Alfredo Rizzo: «La vita del campione deve essere una faticaccia terribile»
Cerchi qualcosa, un articolo, un risultato, una foto, e t'inciampichi (romanesco) in qualcos'altro che attira la tua attenzione. Avevamo fra le mani la raccolta - religiosamente rilegata e conservata - della rivista «Atletica Leggera», quella di Vigevano, come si usava etichettarla per distinguerla da quella romana, federalfidalina. Anno 1985, copertina dedicata a Sergey Bubka con bella maglia rossa con tanto di falce e martello dell'Unione Sovietica, foto Olympia. Lui, il Sergey, sfoggiando un paio di sottili baffetti, aveva valicato il tetto del mondo, di allora, sulla pedana dello Stadio Jean Bouin, quello che sta a Charléty, XIII Arrondissement di Parigi: sei metri, piegando la pertica ai suoi muscoli e alla sua volontà e imponendole di proiettarlo oltre quell'asticella. Era il 13 luglio. Una estate calda quella per i primati dell'atletica: Cram, Aouita, l'Albertino Cova nostro, Povarnitsin e Paklin (salto in alto, per i deboli di memoria), Ulf Timmermann, forse il più bel pesista, non come avvenenza ma come proporzioni, che ci sia capitato di vedere. E le donne: Petra Felke (tirava il pilum, giavellotto ai tempi dei romani), Ingrid Kristiansen, Mary Decker-Slaney, Zola Budd, Heike Daute-Drechsler, Sabine Bush (il giro di pista con dieci ostacoli). Che estate, quell'estate!
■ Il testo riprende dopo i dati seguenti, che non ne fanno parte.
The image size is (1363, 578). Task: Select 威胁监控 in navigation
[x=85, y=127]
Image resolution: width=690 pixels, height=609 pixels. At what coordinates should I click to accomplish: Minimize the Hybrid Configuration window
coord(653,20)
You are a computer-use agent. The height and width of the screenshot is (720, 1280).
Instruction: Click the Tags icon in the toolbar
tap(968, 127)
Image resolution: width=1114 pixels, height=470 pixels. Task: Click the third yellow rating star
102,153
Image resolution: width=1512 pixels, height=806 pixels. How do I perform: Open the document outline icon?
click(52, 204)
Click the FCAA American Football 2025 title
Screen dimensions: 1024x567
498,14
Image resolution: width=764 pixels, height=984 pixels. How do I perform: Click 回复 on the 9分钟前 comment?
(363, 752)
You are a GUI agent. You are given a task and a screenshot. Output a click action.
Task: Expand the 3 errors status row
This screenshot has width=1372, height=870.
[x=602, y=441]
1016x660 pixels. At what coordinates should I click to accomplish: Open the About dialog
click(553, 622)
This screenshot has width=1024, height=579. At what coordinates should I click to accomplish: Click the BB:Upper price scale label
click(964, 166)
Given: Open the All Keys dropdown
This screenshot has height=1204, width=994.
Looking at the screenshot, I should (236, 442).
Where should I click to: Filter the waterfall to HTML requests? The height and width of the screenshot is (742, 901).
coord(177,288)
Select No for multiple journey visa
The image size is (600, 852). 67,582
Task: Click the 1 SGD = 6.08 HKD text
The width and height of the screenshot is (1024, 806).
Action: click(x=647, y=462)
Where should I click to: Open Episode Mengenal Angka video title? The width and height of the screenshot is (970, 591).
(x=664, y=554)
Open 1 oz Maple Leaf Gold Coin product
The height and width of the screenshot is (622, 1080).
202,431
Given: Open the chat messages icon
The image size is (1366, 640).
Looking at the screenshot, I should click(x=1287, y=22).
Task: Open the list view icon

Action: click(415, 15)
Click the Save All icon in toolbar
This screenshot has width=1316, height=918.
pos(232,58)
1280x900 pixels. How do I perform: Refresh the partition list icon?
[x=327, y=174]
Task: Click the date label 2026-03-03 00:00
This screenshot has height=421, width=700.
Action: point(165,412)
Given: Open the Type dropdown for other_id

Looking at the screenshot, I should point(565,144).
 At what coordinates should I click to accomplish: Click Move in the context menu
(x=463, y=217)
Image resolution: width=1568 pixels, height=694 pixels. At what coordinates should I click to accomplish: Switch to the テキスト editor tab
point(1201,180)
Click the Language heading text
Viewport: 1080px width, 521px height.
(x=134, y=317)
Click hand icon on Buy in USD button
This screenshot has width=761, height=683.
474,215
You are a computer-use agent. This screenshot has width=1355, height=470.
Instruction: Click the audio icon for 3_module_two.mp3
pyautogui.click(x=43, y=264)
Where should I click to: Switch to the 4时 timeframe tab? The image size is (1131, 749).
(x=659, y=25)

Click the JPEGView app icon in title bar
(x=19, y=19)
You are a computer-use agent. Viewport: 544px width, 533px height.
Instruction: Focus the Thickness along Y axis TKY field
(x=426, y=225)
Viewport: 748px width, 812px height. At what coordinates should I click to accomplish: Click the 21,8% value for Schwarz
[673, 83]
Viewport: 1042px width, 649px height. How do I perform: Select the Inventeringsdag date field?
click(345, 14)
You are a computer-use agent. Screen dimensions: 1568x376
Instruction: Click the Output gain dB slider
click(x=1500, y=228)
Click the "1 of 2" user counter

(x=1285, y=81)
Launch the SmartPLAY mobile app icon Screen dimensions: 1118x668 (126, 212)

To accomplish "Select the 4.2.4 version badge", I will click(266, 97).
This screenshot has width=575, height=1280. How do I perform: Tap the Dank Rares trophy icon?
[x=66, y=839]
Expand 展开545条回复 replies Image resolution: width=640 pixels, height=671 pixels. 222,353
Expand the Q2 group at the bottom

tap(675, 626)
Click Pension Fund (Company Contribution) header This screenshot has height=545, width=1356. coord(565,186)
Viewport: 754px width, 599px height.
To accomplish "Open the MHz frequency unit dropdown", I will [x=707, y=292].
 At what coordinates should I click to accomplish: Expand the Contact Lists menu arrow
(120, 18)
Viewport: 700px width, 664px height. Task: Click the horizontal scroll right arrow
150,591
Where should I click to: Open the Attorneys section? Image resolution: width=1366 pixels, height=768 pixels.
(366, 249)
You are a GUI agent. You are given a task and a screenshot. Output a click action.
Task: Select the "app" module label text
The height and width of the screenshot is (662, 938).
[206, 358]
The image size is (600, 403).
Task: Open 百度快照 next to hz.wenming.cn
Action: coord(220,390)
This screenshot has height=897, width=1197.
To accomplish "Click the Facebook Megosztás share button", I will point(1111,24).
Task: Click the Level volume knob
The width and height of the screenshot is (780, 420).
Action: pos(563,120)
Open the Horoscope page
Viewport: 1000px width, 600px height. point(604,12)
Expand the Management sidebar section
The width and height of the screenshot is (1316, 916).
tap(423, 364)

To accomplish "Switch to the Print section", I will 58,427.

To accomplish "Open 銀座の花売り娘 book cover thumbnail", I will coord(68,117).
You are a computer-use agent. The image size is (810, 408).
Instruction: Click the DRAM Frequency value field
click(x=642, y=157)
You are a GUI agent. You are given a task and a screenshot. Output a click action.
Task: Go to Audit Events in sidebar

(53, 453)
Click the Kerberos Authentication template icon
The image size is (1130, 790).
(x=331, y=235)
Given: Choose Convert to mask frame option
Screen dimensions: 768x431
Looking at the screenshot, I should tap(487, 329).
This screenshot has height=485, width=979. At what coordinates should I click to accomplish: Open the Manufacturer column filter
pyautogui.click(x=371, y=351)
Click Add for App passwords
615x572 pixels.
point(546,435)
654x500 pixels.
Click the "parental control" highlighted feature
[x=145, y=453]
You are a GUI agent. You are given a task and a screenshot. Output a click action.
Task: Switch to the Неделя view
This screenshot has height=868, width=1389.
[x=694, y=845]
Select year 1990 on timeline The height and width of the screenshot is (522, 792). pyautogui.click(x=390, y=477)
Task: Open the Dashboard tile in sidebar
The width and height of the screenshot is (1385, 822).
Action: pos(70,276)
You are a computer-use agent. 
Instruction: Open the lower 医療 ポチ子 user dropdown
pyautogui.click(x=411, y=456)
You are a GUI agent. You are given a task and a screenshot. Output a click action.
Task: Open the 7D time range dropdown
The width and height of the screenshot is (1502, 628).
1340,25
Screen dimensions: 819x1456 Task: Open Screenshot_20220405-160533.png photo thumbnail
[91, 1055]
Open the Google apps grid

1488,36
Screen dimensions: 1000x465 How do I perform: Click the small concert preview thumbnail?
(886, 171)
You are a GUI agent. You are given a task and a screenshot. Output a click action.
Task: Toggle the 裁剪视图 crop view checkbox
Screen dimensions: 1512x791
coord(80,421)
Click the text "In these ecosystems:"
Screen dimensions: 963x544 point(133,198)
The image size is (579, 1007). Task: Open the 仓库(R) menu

Ma non su dati numerici vogliamo catturare la vostra attenzione, ma una lettera. Ne fa cenno Dante Merlo, direttore di quella pubblicazione, nelle ultime due righe del suo scritto iniziale: "...nella preoccupata lettera scrittaci da Alfredo Rizzo, un mezzofondista d'altri tempi al di sopra di ogni sospetto". Alfredo Rizzo versione Gian Maria Volontè, dirigente di Pubblica Sicurezza a cui nel film «Indagine su un cittadino al di sopra di ogni sospetto» non viene mai dato un nome e un cognome (ricordate? musica di Ennio Morricone che se ne è andato pochi giorni fa...a dirigere il coro degli angeli).